This week for the first time I'll be introducing students to Nicole Piasecki's remarkable essay "Maybe We Can Make a Circle," constructed as a letter to a beloved high school English teacher but with a twist I don't want to spoil. (Go read it first--it's worth it.)
I love so much about this essay--the way Piasecki evokes the conventions of the gratitude-for-an-influential-teacher letter while blasting them to pieces, the way she arouses strong emotions without swamping readers in gloom, the way she metes out essential information little by little and then all at once. But most of all I admire the gaps, the things she doesn't say or can't say, the questions she can't answer or maybe no one can answer. The heart of the essay beats in those gaps, in the unspeakable, incomprehensible, ineffable absence around which the essay circles.

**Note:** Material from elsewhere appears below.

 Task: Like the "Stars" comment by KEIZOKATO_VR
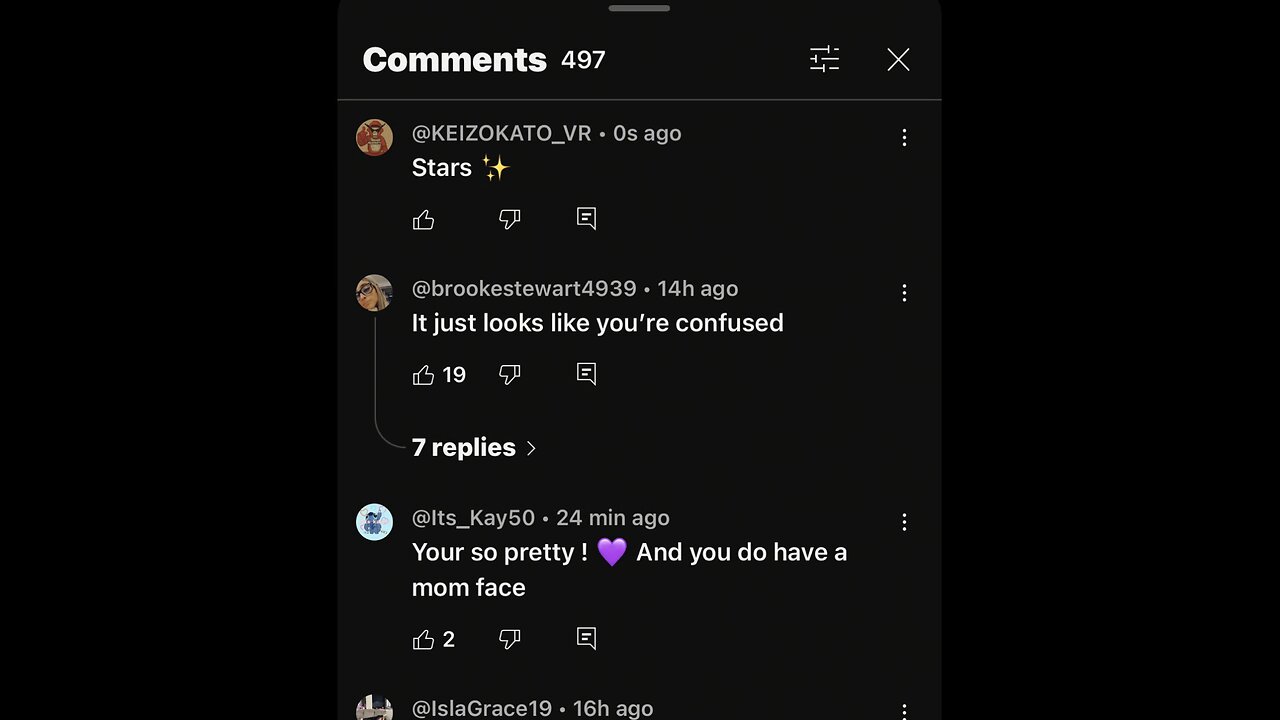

I have not suffered the kinds of losses Nicole Piasecki describes, but I feel the anguish involved in tip-toeing around gaps. So much I can't write about right now, so many feelings I'm tamping down into a wad in the pit of my stomach, where they sit there and fester and wait to kick me awake in the middle of the night.
And of course the worst part is that I can't even write about what I can't write about. I want to stay employed for another three semesters and I want to remain on speaking terms with friends and family and I want to continue to encourage students and colleagues to fight the good fight, but opening the door to the dungeon might loose the ravening beasts and endanger everything I care about.
Over the decades my mother developed the habit of silence, biting her tongue and nodding in agreement until she lost the ability to speak for herself. She lived out the dictum don't rock the boat until the boat became stranded in a becalmed sea with no hope of ever reaching land.
(Why am I always transforming pain into metaphors? It's impossible to say just what I mean! And yes, I'm teaching Prufrock today, a poem more relevant with each passing year.)
One thing I'm certain of: it's impossible to eat the peach while biting my tongue. And yet here I am, dancing delicately around the gaps and wondering why I'm so darned hungry.